Material shown: Begin
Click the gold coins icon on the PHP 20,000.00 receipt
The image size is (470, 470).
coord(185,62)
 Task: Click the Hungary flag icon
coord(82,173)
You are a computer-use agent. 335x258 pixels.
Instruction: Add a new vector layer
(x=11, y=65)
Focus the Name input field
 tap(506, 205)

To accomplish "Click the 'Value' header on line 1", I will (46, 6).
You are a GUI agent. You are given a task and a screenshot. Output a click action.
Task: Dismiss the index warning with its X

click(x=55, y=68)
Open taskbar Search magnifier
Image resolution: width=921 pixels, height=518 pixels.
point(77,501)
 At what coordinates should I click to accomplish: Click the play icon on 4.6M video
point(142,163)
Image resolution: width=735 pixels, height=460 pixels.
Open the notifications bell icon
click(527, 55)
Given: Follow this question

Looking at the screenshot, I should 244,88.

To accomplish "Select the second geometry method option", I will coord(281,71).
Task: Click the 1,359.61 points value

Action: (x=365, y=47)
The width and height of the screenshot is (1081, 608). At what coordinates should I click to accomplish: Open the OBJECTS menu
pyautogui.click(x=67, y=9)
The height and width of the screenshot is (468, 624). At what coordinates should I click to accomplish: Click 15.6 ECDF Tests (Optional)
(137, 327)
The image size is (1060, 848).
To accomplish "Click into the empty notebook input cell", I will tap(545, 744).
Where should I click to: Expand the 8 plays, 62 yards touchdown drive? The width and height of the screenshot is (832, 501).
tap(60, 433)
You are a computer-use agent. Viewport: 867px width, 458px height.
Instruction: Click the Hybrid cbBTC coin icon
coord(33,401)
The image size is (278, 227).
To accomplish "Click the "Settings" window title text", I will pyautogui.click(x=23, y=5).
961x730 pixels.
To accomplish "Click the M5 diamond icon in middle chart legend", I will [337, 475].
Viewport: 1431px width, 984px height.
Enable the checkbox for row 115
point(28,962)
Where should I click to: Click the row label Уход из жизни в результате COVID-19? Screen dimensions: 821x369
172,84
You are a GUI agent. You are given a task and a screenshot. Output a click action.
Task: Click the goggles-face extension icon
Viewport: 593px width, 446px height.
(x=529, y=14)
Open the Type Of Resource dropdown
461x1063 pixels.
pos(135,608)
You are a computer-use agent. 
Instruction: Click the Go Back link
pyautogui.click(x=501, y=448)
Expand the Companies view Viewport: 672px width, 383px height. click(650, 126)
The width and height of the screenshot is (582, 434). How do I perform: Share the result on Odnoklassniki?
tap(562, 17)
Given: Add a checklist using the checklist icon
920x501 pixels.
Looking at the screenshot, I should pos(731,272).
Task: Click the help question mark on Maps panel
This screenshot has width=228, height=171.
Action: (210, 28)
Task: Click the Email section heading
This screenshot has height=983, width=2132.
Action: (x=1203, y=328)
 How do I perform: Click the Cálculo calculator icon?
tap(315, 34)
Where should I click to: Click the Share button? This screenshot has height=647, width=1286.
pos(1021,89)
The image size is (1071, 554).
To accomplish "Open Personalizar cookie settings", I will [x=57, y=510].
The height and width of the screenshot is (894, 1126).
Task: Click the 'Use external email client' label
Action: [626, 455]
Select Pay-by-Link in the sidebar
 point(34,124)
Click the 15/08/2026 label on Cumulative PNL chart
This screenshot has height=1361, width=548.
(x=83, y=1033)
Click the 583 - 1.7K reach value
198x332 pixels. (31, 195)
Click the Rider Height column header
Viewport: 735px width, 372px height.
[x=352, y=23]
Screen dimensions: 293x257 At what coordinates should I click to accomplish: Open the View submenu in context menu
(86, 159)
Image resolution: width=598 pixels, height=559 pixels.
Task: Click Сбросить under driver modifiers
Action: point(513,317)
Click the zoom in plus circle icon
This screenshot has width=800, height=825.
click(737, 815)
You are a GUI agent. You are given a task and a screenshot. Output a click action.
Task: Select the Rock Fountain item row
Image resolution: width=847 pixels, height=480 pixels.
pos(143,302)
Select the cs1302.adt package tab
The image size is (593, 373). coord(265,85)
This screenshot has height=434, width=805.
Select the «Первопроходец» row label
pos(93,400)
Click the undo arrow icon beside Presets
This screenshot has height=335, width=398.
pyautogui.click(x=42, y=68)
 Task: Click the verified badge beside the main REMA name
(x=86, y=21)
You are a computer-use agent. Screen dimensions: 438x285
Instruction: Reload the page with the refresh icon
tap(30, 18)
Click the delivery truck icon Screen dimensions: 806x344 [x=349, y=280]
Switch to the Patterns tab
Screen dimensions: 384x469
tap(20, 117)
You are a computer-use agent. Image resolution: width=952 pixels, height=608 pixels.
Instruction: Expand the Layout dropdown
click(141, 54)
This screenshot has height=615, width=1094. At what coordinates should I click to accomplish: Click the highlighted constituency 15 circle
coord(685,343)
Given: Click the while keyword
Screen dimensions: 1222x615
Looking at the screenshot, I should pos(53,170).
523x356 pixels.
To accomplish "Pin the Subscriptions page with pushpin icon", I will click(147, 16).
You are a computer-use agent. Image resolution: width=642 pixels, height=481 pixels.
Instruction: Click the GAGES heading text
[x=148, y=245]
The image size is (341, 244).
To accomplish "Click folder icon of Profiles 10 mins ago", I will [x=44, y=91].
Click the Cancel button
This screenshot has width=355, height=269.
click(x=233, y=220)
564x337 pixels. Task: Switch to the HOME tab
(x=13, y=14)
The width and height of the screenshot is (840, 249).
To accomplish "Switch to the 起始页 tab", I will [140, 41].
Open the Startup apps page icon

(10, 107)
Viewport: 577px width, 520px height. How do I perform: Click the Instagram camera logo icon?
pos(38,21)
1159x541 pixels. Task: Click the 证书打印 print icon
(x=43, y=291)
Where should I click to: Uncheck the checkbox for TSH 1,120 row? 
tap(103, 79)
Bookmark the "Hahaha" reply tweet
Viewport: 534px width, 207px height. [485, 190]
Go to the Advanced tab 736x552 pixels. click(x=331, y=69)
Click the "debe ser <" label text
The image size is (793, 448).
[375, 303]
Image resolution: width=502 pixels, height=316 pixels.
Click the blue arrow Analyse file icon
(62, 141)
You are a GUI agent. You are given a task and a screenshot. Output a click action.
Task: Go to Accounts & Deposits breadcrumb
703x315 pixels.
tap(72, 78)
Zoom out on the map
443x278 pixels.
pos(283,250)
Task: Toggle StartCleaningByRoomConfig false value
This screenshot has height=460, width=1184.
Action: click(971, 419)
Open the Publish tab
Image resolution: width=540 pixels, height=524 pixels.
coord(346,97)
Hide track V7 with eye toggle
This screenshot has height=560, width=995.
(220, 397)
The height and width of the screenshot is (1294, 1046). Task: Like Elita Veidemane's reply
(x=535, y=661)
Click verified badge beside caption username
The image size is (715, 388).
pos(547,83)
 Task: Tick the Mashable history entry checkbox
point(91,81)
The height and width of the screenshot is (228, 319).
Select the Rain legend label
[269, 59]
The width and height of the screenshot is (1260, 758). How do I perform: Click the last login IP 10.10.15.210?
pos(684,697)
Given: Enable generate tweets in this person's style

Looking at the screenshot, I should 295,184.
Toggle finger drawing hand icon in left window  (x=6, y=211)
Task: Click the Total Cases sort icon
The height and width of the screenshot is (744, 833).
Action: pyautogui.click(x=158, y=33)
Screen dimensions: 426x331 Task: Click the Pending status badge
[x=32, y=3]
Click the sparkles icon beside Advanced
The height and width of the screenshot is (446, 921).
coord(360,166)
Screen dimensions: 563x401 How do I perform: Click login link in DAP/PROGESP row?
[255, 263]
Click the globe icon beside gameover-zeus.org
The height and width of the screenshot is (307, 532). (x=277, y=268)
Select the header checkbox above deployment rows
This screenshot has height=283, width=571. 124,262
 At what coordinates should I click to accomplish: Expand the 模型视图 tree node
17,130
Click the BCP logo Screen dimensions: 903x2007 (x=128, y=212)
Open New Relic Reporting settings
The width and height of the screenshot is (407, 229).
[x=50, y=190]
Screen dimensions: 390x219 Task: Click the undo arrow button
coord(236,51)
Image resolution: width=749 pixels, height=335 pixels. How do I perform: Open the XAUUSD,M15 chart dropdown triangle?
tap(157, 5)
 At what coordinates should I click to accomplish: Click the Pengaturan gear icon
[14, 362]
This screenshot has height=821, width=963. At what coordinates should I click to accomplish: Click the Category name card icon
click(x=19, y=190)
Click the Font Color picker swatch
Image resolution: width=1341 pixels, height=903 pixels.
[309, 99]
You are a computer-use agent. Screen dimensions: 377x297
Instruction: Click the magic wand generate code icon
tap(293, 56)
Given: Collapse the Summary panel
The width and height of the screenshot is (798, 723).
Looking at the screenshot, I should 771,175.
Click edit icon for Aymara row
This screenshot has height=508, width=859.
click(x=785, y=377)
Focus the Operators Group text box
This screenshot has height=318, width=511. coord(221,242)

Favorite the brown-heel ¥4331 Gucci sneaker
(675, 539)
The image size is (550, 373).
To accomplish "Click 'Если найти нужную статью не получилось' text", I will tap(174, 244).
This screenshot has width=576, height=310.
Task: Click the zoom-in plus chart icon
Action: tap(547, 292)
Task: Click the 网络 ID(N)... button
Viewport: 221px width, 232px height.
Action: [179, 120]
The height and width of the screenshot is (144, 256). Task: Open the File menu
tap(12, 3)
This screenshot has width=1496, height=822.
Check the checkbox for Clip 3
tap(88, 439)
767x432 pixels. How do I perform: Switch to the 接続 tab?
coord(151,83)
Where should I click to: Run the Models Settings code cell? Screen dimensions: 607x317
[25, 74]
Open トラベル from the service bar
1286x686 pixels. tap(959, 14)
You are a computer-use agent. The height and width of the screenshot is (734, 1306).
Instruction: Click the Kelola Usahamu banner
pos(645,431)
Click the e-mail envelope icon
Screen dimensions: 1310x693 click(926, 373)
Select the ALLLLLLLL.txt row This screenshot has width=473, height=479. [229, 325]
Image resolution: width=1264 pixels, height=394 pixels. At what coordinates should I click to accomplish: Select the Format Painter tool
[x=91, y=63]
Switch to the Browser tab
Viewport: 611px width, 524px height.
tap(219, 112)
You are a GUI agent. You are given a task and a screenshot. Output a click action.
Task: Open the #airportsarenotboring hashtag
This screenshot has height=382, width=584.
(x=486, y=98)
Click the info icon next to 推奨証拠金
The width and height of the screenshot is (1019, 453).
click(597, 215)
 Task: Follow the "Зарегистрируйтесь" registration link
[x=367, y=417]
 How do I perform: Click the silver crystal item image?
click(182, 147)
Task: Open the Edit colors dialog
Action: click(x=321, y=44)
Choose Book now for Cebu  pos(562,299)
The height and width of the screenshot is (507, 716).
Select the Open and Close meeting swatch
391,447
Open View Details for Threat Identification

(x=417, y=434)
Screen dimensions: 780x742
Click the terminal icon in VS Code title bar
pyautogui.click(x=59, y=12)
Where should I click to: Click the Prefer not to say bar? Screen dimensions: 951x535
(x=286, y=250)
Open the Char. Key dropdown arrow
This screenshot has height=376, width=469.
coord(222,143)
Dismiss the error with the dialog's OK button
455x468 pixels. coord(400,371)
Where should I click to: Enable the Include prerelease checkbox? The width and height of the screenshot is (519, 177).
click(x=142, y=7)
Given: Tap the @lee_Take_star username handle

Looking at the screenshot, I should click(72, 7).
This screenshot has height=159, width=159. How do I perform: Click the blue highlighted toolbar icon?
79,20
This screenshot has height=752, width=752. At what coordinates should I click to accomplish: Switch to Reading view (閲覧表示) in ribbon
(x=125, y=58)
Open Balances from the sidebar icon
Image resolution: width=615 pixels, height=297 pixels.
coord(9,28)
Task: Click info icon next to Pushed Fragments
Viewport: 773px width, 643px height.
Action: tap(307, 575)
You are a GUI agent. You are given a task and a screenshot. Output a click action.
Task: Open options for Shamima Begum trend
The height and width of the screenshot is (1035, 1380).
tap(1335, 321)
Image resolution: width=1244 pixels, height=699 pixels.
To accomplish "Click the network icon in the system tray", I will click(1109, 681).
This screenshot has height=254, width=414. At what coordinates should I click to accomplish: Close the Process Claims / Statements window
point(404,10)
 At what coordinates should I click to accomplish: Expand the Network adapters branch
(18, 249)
Material shown: End
▸ Instructions for the task: Search term "panel": return each line of the data that contains it.

▸ Finished exercise:
Task: Click the help question mark on Maps panel
Given: Collapse the Summary panel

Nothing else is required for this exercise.